Philip Cross
Artificial intelligence (AI) is emerging as the most discussed technological, social, and economic phenomenon of 2023. But many people are concerned that if it proves to be an improvement over human intelligence, AI will significantly reduce the demand for labour, especially for middle-class jobs.
This paper looks at the possible economic impacts of AI. It makes no attempt to forecast how AI will evolve and does not address broader concerns about whether the capabilities of AI will outrun the ability of humans to understand and manage this technology. Rather, it examines the economic impact of AI so far and compares its evolution with past forecasts of how technological change would affect workers. It cautions against a rush to increase government regulations and spending based on as yet unfounded concerns about the impact of AI on jobs.
Machine automation has been feared for its impact on human jobs since the Industrial Revolution began. Earlier eras of automation disrupted employment patterns in farming and factories, but overall job growth actually accelerated as higher incomes drove the expansion of other industries. Despite that experience, there are numerous forecasts that the deployment of AI will lead to widespread job losses.
Compounding the anxiety of potential job losses is the fear that AI will displace middle-class jobs and that the rewards from the widespread deployment of AI will accrue to a small number of people who own the capital and will thereby increase inequality. The reality is that recent developments in the labour market are the exact opposite of these gloomy predictions. Employment rates are at an all-time high. The main difficulty of employers is finding workers in a labour market where unemployment is near historic lows. While AI technology was predicted to be a unique threat to white collar jobs, white collar employment in Canada, the US, and Britain continues to increase steadily. This raises the possibility that AI will be deployed to help workers do their jobs better – not to get rid of employees.
There is a long history of erroneous predictions about new technologies leading to massive job losses for workers. While every recession in the past century has been at least partly blamed on automation, these pessimistic forecasts were all incorrect because of what economists call “the Luddite fallacy,” which ignores the fact that productivity gains from technological innovation always have immediately or eventually generated more income and jobs. Over the last two centuries job losses on farms and factories that resulted from new technologies were balanced by workers upgrading their skills and moving to new occupations where demand was rising due to higher incomes generated by productivity gains. Few of the lost jobs were missed as most of the work replaced during the early Industrial Revolution was repetitive, routine, and often dangerous. While economists and pundits worried for decades that robots and automation would destroy millions of jobs, outside of cyclical recessions employment rates have risen steadily, to record highs.

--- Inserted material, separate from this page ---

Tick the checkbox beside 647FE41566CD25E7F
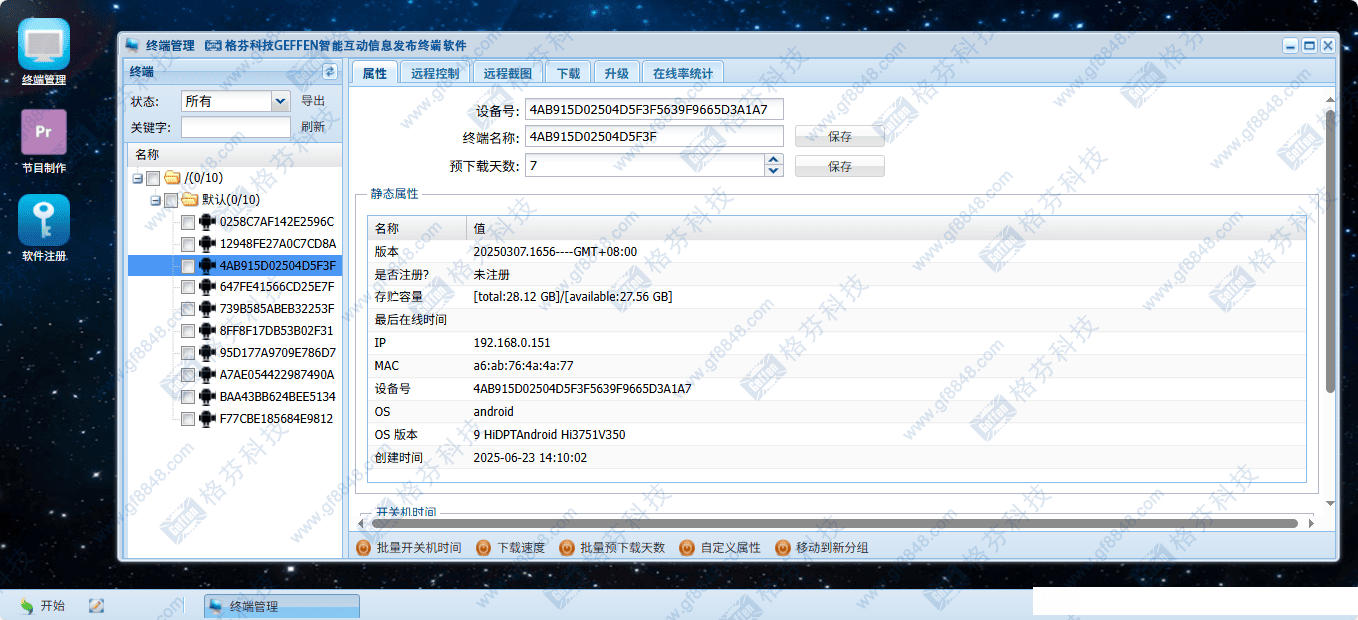Viewport: 1358px width, 620px height. click(188, 288)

Much of the difficulty of forecasting the impact of technology on the labour market stems from the challenge of predicting how technology itself will evolve. Overall, AI is likely to make workers more productive and therefore more desirable to employers. Furthermore, the implementation of AI technology is likely to roll out slowly, which will help employers and workers adapt to its use. Past history shows even the most transformative technologies, such as electricity or the internal combustion engine, require decades to be widely diffused. A prolonged period of adaptation seems to be inevitable for AI.
While the potential capabilities of AI are often exaggerated, human abilities are routinely underrated. Humans retain key abilities that machines cannot duplicate or replace. Even in highly technical fields such as machine learning, artificial intelligence, and cloud computing, human beings are underrated. Machines may replace some jobs, but humans are too intelligent, creative, versatile, and adaptable to not find interesting work to do.